The Turbot, Brill, Sole, Halibut, Plaice, Flounder, Dab and Hake, are all of the same family, and are excellent for food. "Their form is very deep, but, at the same time, very thin, and they are not constituted to swim as other fishes do, with their backs uppermost; but, lying on one side. They reside wholly at the bottom, shuffling along by waving their flattened bodies, fringed with the dorsal and anal fins, and as they are somewhat sluggish in their movements, they need concealment from their enemies. This is afforded them by the side which is uppermost being of a dusky brown hue, resembling the mud on which they rest; and so conscious are they where their safety lies, that they do not seek to escape by flight when alarmed, but sink to the bottom and lie perfectly motionless." If the eyes were placed, as in all other creatures, one on each side of the head, it is plain that flat-fish, habitually grovelling, would be deprived of the sight of one eye, which being always buried in the mud would be quite useless. To meet this difficulty, the skeleton is distorted, taking, near the head, a sudden twist to one side, and thus the two eyes are placed on the side which is kept uppermost, where both are available.
Constituent parts of 1 lb.
Flesh-formers . .
Mineral matter . .
In the plaice, the flounder and the sole they are on the right side; in the turbot and brill on the left. "The value of these fish may be estimated from the fact that London pays 80,000/. a year to the Dutch for turbot alone".
Soles keep twenty-four hours well. They cost from 1s. to 9d. per pair.
Plaice varies from 1s. to 6d. each. Dabs are valueless, and taste of mud.
The Turbot should be thick, the under part of the colour of rich cream; eyes bright, body stiff, gills of a fine clear red. It is boiled, and is excellent, when cold, made into cakes or curried. Soles are fried, boiled and filleted; plaice is best filleted and fried - it is a watery fish when boiled. Dabs and flukes are generally boiled. Turbot is very expensive - sometimes 1l. 1s. each. Brill, equally good, varies from 8s. downwards.

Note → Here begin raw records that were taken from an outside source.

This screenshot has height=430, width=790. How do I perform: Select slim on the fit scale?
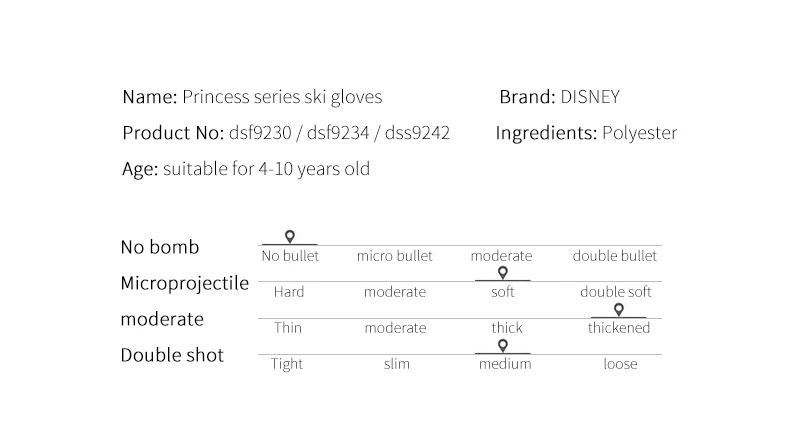point(397,364)
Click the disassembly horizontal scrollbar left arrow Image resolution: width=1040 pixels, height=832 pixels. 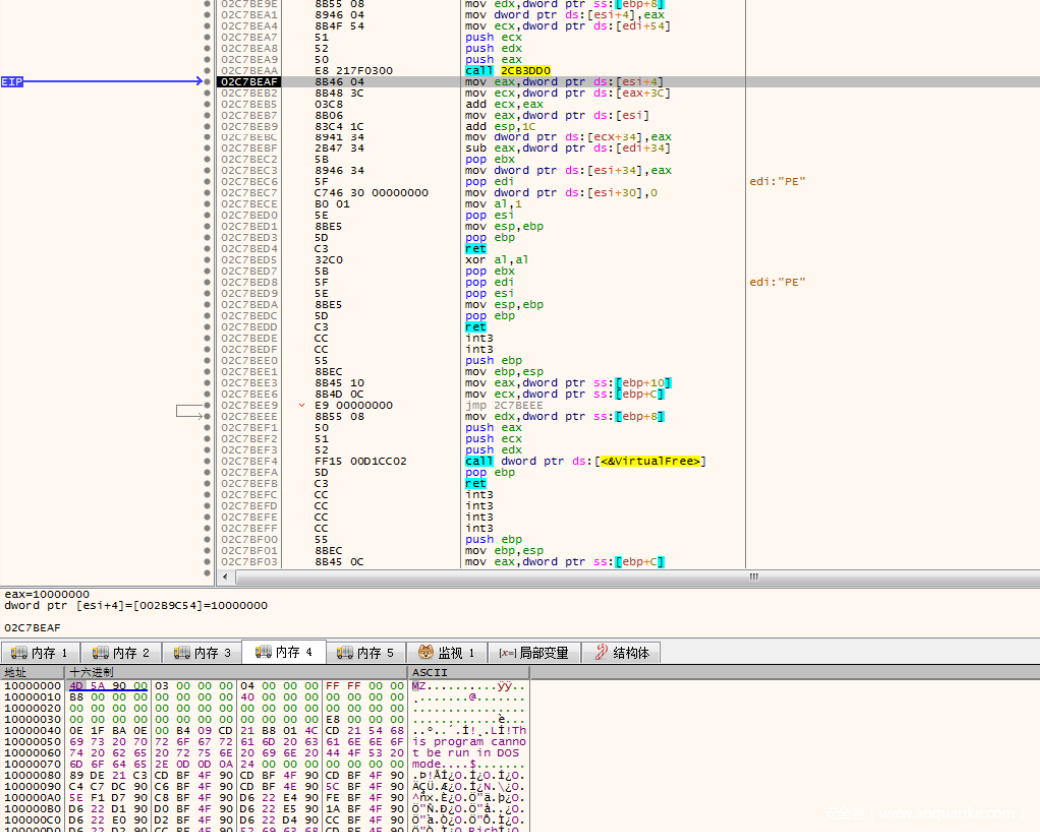pyautogui.click(x=224, y=577)
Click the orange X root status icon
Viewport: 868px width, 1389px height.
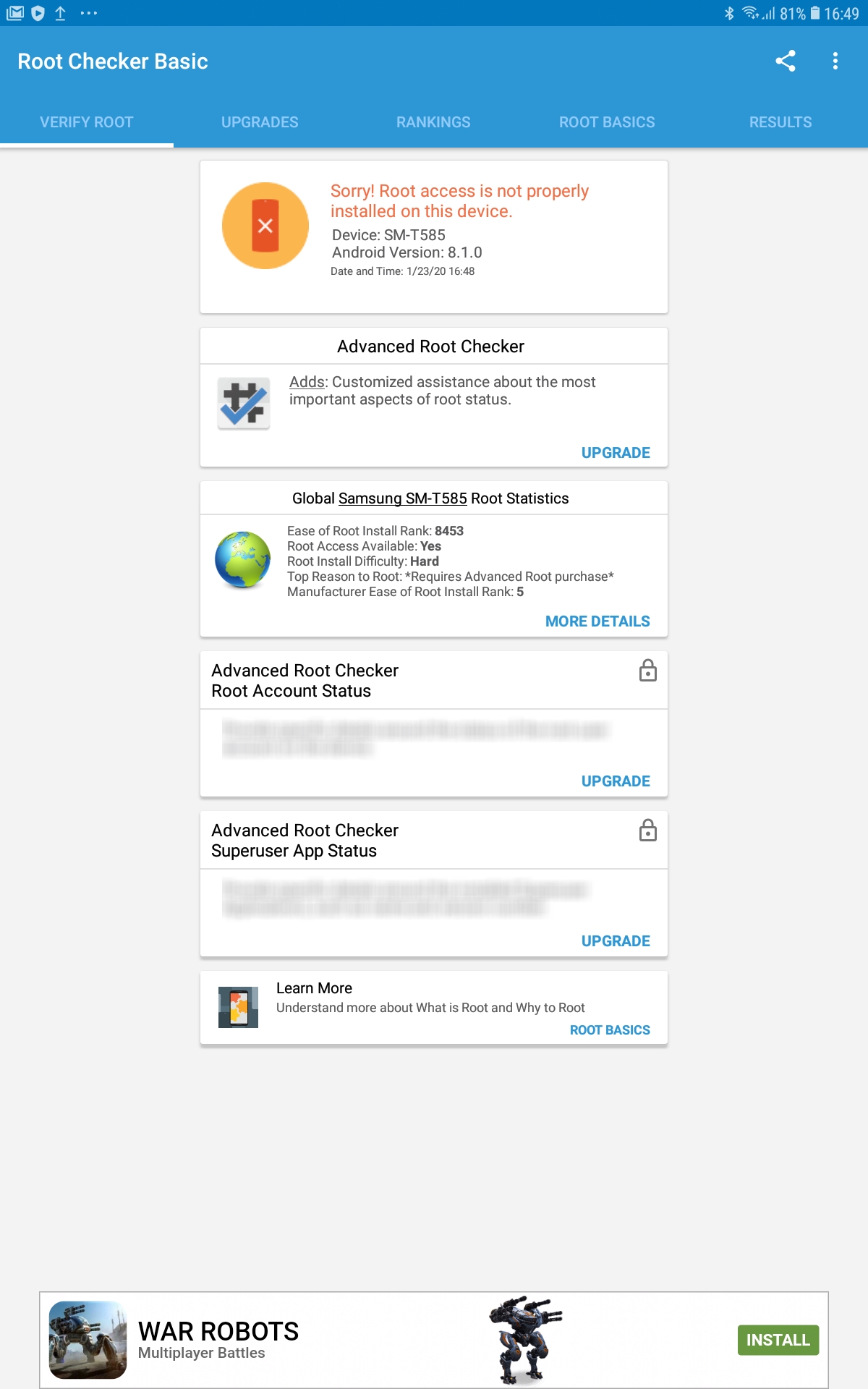point(267,224)
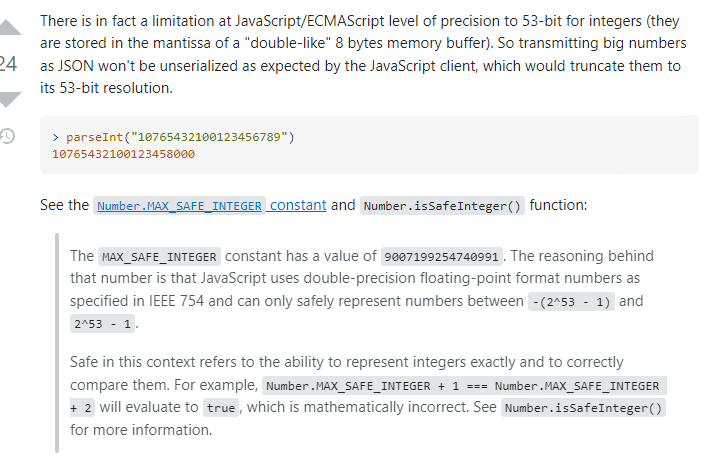This screenshot has width=711, height=456.
Task: Click the inline code word true
Action: (x=222, y=408)
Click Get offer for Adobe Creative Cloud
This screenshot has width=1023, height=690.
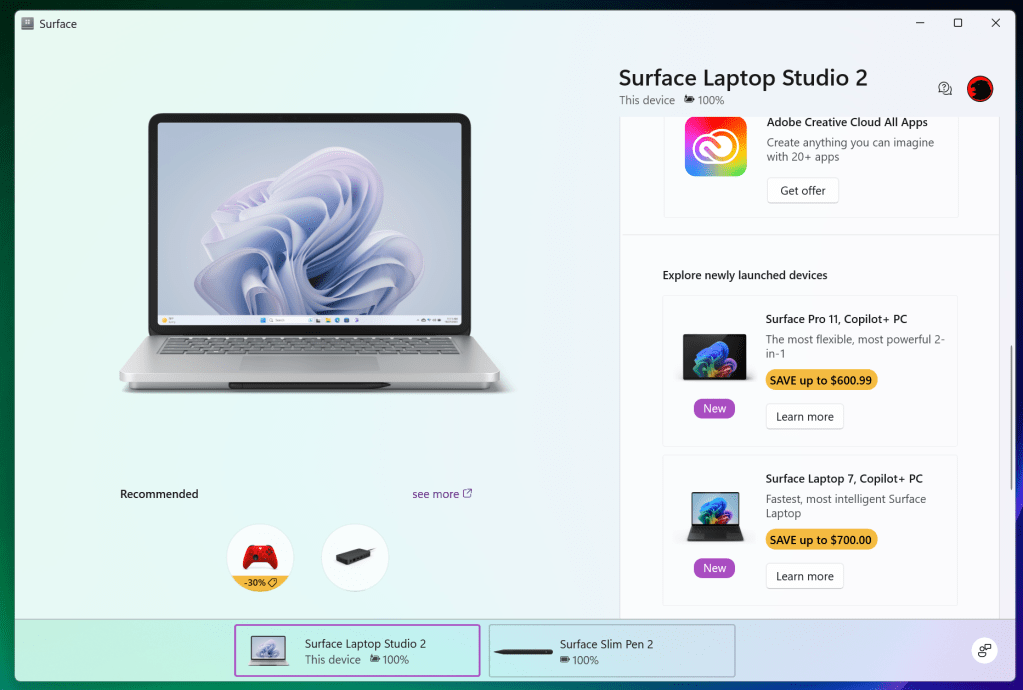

The Cod fish family, or Ganoids, contains the cod, the haddock, the whiting, the hake, the coal-fish, the pollach, the ling: - their flesh is very valuable for diet, both fresh, salted, or dried. The fishery of the cod is the most valuable in the world. The pursuit, the curing, and transport affording employment to thousands of people and whole fleets of ships. The value of the cod taken by British subjects on the coast of Newfoundland alone, is not less than 500,000/. annually - they are caught with a hook and line. The cod should have a small head, very thick shoulders, and a small tail.
Cod is best dressed the day after it is caught. It is boiled and served with oyster sauce; the cod, occasionally, has an oyster flavour in its flesh. It is excellent "twice laid" - i.e., served up with potatoes and hard eggs, or curried, or in fish cakes. Price generally from 1s. 6d. to 10d. per lb.
The John Dory is a rare fish, flat, and of smallish size. It is sent to London from the coasts of Cornwall and Devon, and is much prized; it is more expensive than turbot. The gurnard and piper come also from the western coasts; they have large and ugly heads defended with spears and plates of armour. They should be split and dried for twenty-four hours.
The Smelt is a small fish, of delicious flavour, resembling the cucumber. It is very expensive when first it comes in, and is used sometimes as a garnish for larger fish.
The Haddock is an excellent and delicate fish. It is delicious stuffed with veal stuffing and roasted, and delicate boiled; it is also dried and eaten for breakfast - price from 1s. to 6d. each. The Whiting is a very delicate fish, it requires to be cooked at once, as it will not keep. It is fried. The Hake is a coarse but nutritious fish, much eaten on the coast of Devonshire; it is generally stuffed and baked; very cheap; sold in slices. The Ling furnishes the ordinary salt fish.